(The task): Reproduce every line of the listing below verbatim, omitting the pictures from your answer.

— start Data —

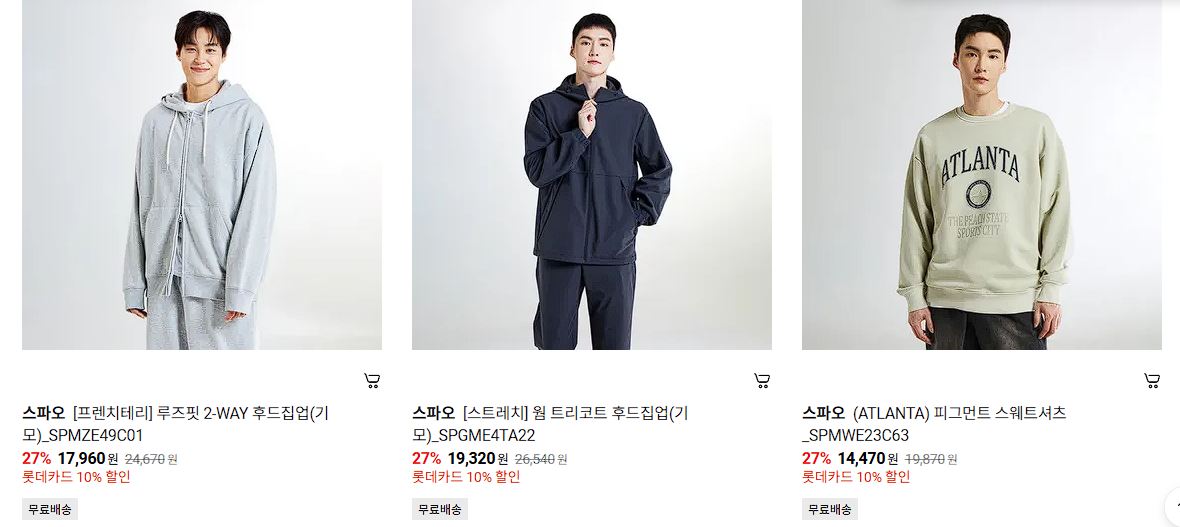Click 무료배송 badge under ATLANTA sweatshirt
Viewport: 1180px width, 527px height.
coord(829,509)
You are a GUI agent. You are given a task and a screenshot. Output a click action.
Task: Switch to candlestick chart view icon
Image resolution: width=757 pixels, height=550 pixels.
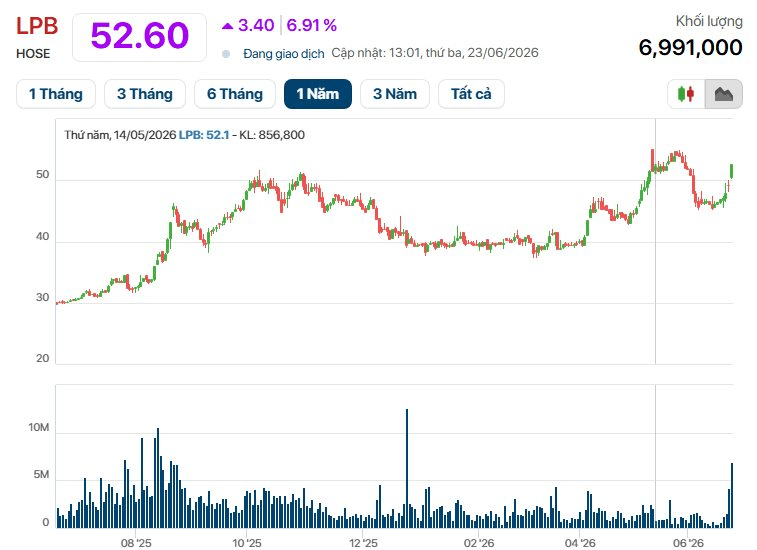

— end Data —

(Solution):
Click 무료배송 badge under ATLANTA sweatshirt
Viewport: 1180px width, 527px height.
coord(829,509)
You are a GUI agent. You are given a task and a screenshot. Output a click action.
Task: Switch to candlestick chart view icon
Image resolution: width=757 pixels, height=550 pixels.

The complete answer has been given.